Figure 1 – Built Environment Maintenance
The most significant global environmental threat to public health is air pollution, which accounts for an estimated seven (7) million premature deaths yearly. Although air quality and climate change are intricately linked as all major pollutants significantly impact the atmosphere, most share typical sources with greenhouse gases.
The air we breathe is getting worse, not better; it is affecting more than just your health. According to a study conducted by the World Health Organization (WHO), nine out of ten people worldwide suffer from some form because their environment has become so heavily polluted with harmful particulates that they are in danger both short and long-term. The effects of air pollution on human health are being felt all around the world. For example, in 2016, exposure to PM2.5 reduced average global life expectancy by approximately one year.
Built Environment Connection
In a world where the environment is constantly under pressure, it’s crucial to understand how we affect our spaces. A range of factors causes air pollution; however, the built environment’s contribution, in both the construction and operational phases, cannot be underestimated. The Built Environment is responsible for 40% of the global carbon emissions and is a significant contributor to climate change. In addition, it is responsible for 60-80% of the world’s energy consumption and produces approximately 30% of global waste.
The construction phase of a building project can have an enormous impact on air quality, both in terms of the materials used and the methods employed. During the operations and maintenance phase, how built environment assets are operated and managed can mitigate or exacerbate the pollution it emits. Fine particles (PM2.5/PM10) are emitted from the combustion of fuels to power our buildings, which can seriously impact human health.

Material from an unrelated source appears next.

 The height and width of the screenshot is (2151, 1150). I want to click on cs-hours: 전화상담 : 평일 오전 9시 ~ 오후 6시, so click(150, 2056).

Air pollution from cracks in building exteriors can lead to dampness, mold, and fungi growth within walls, creating an ideal environment for bacteria which may cause illness if they enter your home’s indoor spaces! The risk of asthma increases by 40% when people live near sources where radon gas or other organically derived odors.
Role in Reducing Air Pollution
The role of the built environment in reducing air pollution is evident in multiple ways. The first way is by how we design and construct our buildings. The second way is how we operate our facilities, and the third way is using technology that can help us to monitor and reduce air pollution.
Technologies like Artificial Intelligence and Digital Twins can reduce air pollution by helping us monitor and manage our built environment more effectively. For example, With the help of sensors, we can measure pollution levels to adjust ventilation. Additionally, Digital Twins models will allow us to make more informed decisions about reducing building air quality by showing what impact proposed changes would have on it. The data collected from these instruments provide essential information that helps ensure a healthy environment for everyone.
In conclusion, built environment can play a significant role in reducing air pollution. By leveraging data science and technologies like Digital Twins to make green choices and decisions throughout the project lifecycle (Design, Build, and Use), we can make a substantial difference in the fight against air pollution.